On the other hand, I have always been a staunch opponent of political correctness.  You can't simply excuse or wish away violence of any kind, including those attacks that result in death.  I don't agree it's a handmaiden to terror, but more like a way to put rose-colored glasses on unpleasant thoughts or situations.  And sometimes, the rose doesn't hide the horror well enough.

Whipping up emotions is easy.  Finding solutions that may not please the easily offended won't be.

The lump sum option in the Lottery's instant tickets...not a great idea

The Lottery, beginning with this summer's games, are now offering the choice between taking your winnings in installments or being paid out in a lump sum.

For example, if you win $1 million, you can take either 20 payments per year of $50,000 each, or one payment of $650,000.

First, the installments:

  • With taxes, at 25% federal and 5% state, you will receive a check for $35,000 per year.  
  • Over 20 years, you will receive a total of $700,000.  
  • Depending on your tax bracket, you will likely stay within or go up perhaps one or two tax brackets.  For instance, if you're in the 15% tax bracket, you will stay there or increase to either the 25% or 28% tax bracket.

Now, with the lump-sum:

  • With taxes, at 25% federal and 5% state, you will receive a one-time check for $455,000.  
  • The $650,000 represents 13 annuity checks at $50,000 apiece, meaning you will lose 7 annuity checks at $350,000 for this convenience.  
  • Compared with the annuity of 20 checks, the loss will be $245,000 over the period of 20 years ($700,000 - $455,000), or about $12,250 a year.
  • Accepting the $650,000 will also put you into the 35% tax bracket for that year, meaning you will likely pay much more in taxes.  For instance, if you're in the 15% tax bracket, you will be in the 35% tax bracket that year - and all taxes are progressive.

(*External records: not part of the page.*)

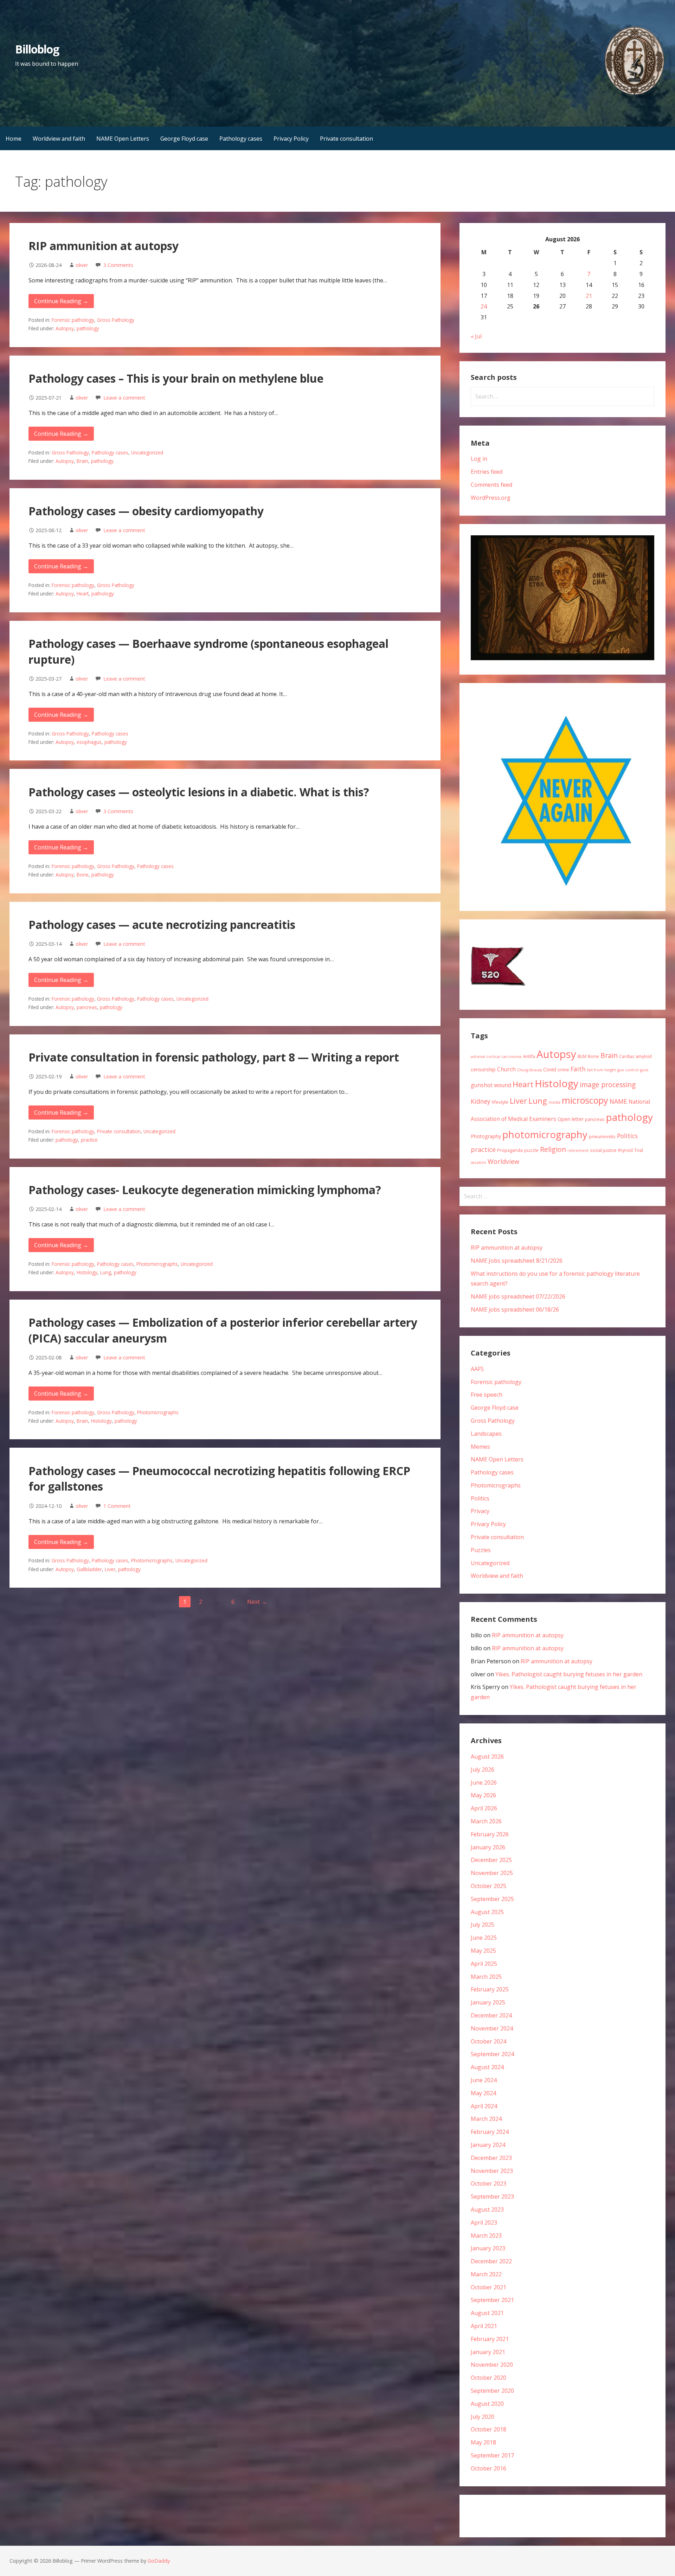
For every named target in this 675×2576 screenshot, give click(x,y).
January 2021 (488, 2352)
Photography (486, 1136)
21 (589, 296)
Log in (479, 459)
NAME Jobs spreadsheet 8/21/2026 (516, 1260)
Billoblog (37, 49)
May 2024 (483, 2093)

The higher the prize, the more you stand to lose.  If you won $10 million, the amounts I mentioned above go up by a factor of 10 - meaning you lose $3.5 million if you take the lump sum and receiving a check for $4,550,000.  On the other hand, taking the 20 checks at $350,000 each means you get $7,000,000.

So your best bet?  Having a steady, albeit, lower winnings check for 20 years is much better than instant gratification and losing a lot more money. 

It's partially correct that the Lottery is a math tax on the stupid - because it takes a stupid person to utter that phrase.